→ **Aim of the task**:
Return the lines below exactly as they appear, please, starting with the first and ending with the one that contains "How To Capture".

→ **Material for this task**:

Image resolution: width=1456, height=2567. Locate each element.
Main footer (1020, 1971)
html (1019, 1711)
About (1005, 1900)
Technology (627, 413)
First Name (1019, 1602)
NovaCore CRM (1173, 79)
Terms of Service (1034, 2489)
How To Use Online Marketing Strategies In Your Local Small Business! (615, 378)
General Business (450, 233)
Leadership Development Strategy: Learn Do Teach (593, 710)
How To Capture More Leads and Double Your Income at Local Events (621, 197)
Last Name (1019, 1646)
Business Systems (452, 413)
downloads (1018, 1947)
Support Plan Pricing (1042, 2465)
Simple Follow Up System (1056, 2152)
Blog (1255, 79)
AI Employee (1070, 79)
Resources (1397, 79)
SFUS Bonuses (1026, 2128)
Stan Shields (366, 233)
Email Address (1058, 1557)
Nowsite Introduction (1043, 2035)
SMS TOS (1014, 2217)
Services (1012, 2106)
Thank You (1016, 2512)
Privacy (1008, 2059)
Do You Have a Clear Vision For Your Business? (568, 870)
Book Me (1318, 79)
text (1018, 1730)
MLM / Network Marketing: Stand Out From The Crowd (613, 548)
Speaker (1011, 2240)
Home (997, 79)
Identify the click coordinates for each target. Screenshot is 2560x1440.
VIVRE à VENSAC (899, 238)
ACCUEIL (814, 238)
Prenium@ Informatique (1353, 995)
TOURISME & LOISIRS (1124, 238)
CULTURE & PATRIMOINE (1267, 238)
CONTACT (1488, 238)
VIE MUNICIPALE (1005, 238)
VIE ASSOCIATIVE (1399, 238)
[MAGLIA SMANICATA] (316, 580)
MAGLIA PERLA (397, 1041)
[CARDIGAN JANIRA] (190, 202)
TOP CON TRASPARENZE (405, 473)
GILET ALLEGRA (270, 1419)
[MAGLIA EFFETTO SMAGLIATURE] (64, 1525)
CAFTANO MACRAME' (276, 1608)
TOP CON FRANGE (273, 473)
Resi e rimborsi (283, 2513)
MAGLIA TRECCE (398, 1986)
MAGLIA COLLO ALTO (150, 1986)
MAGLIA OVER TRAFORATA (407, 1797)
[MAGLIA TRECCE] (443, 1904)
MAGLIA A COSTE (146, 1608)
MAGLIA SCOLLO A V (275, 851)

→ **Task response**:
Image resolution: width=1456, height=2567. Locate each element.
Main footer (1020, 1971)
html (1019, 1711)
About (1005, 1900)
Technology (627, 413)
First Name (1019, 1602)
NovaCore CRM (1173, 79)
Terms of Service (1034, 2489)
How To Use Online Marketing Strategies In Your Local Small Business! (615, 378)
General Business (450, 233)
Leadership Development Strategy: Learn Do Teach (593, 710)
How To Capture More Leads and Double Your Income at Local Events (621, 197)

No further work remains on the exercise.